Stated task: Can you reproduce the items below word for word, starting from their first line and ending with the line containing "stand [424, 1163]"? Leave the pictures out.

Material provided:
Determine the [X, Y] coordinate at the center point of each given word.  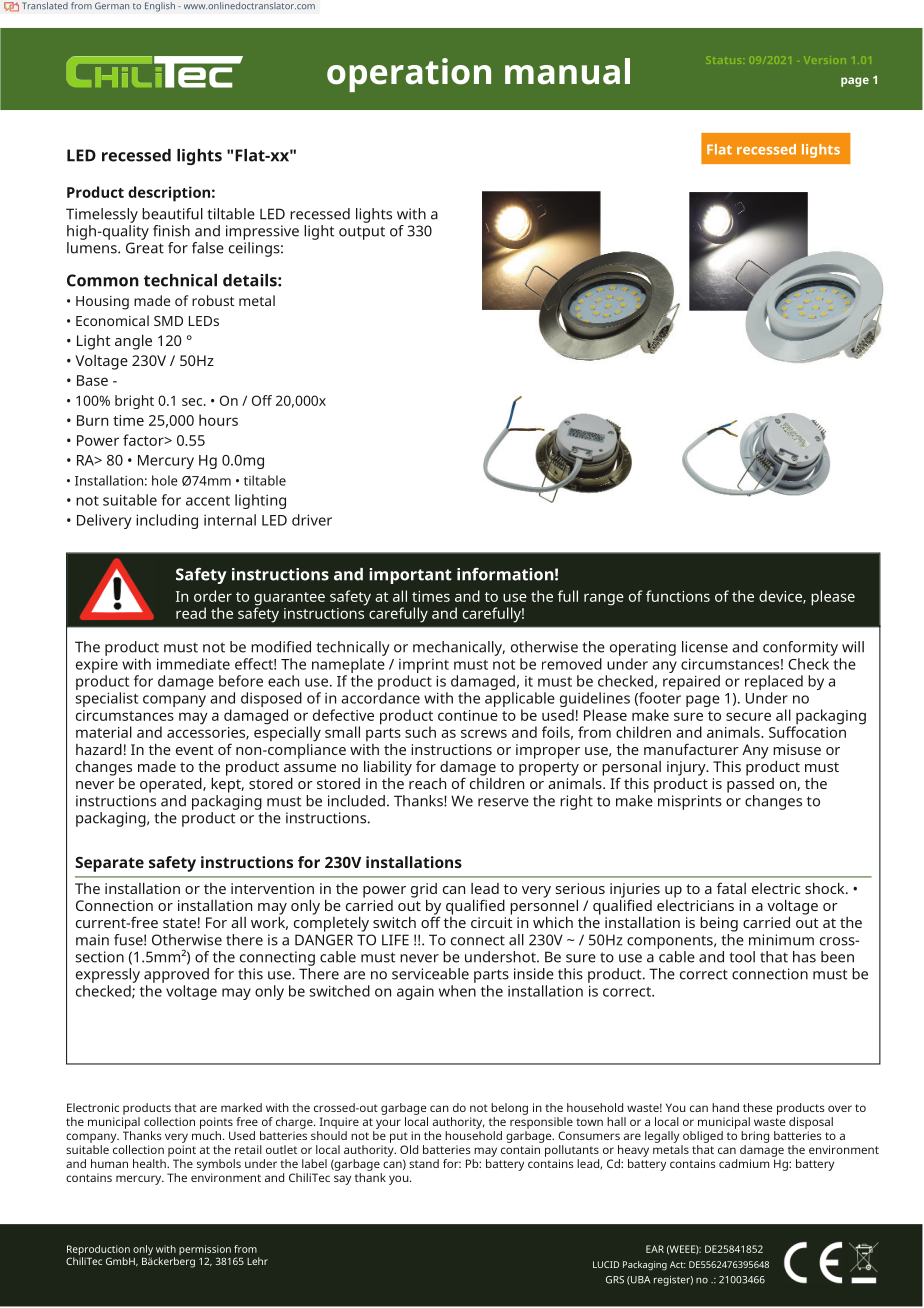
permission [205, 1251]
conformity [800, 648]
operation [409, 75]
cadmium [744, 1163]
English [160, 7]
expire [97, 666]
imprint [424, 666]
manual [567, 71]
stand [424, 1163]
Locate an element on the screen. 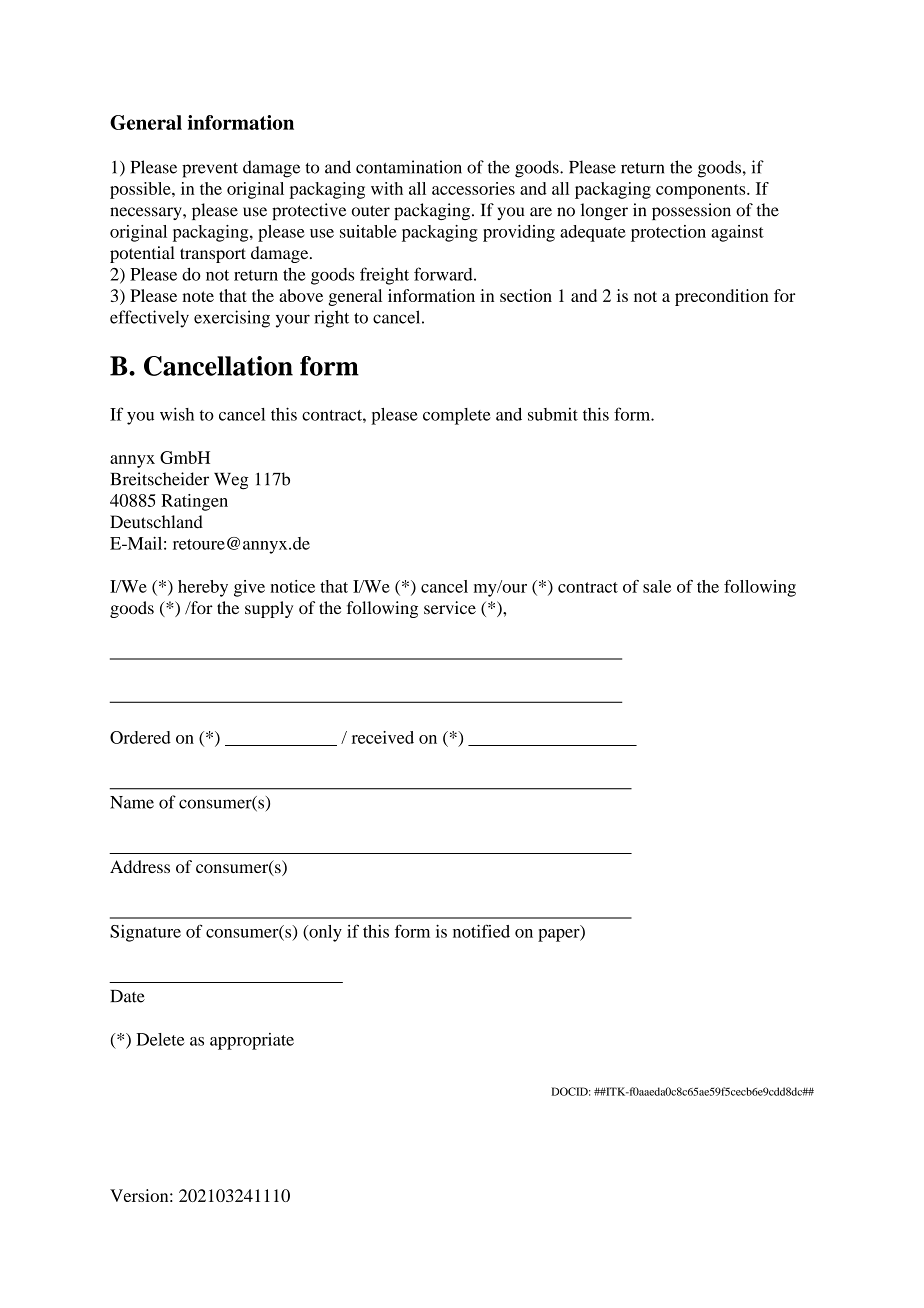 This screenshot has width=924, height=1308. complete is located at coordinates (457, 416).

Exercise response:
Determine the [X, Y] coordinate at the center point of each given word.  
permission [205, 1251]
conformity [800, 648]
operation [409, 75]
cadmium [744, 1163]
English [160, 7]
expire [97, 666]
imprint [424, 666]
manual [567, 71]
stand [424, 1163]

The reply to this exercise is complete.